The British Retail Consortium’s (BRC) claimed today that 21% of retailers will reduce headcount over the Christmas period.
The BRC described the figure as “surprising given the next quarter is the busiest for retailers” after releasing the results of its latest Retail Employment Monitor.
When the BRC carried out the poll at the same stage last year, not a single store said it had plans to reduce staff.
The amount of stores planning to increase staff over the year’s final quarter (36%) has halved from last year, in line with stores which plan on making no changes (43%).
The BRC found that only 36% planned to increase staff and whilst 43% plan on making no changes, both figures have halved since last year.
Total hours fell 2 % in the third quarter, with hours in the industry down through July to September, a trend which the BRC said is in “stark contrast to the whole UK economy”, which continues to see record lows in unemployment.
Hours lost were mainly full-time hours, with retailers using their part-time workforce more flexibly, offering additional hours instead of increasing full-time roles.

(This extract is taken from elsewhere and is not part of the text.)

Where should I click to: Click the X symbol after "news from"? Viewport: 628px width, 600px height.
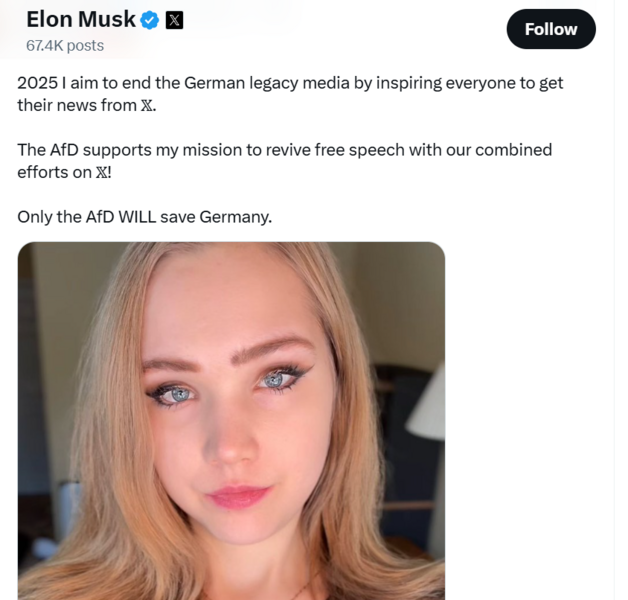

Helen Dickinson, Chief Executive, British Retail Consortium, said: “The retail industry, the country’s largest private sector employer, continues to be under considerable pressure.
“While pay is growing much faster than in other industries, employment in retail continues to fall. And there are challenging times ahead, with a fifth of retailers indicating plans to reduce staff ahead of retail’s busiest quarter, when normally they would be looking to increase headcount.”
The BRC has also reported that store growth has halved since this time last year, slowing down to 0.7%.
Dickinson said: “As the Autumn budget looms, the retail industry is looking to the Government to help alleviate some of the pressure of a broken business rates system. An indication that reform is coming would provide welcome relief to the industry and to those who work within it.”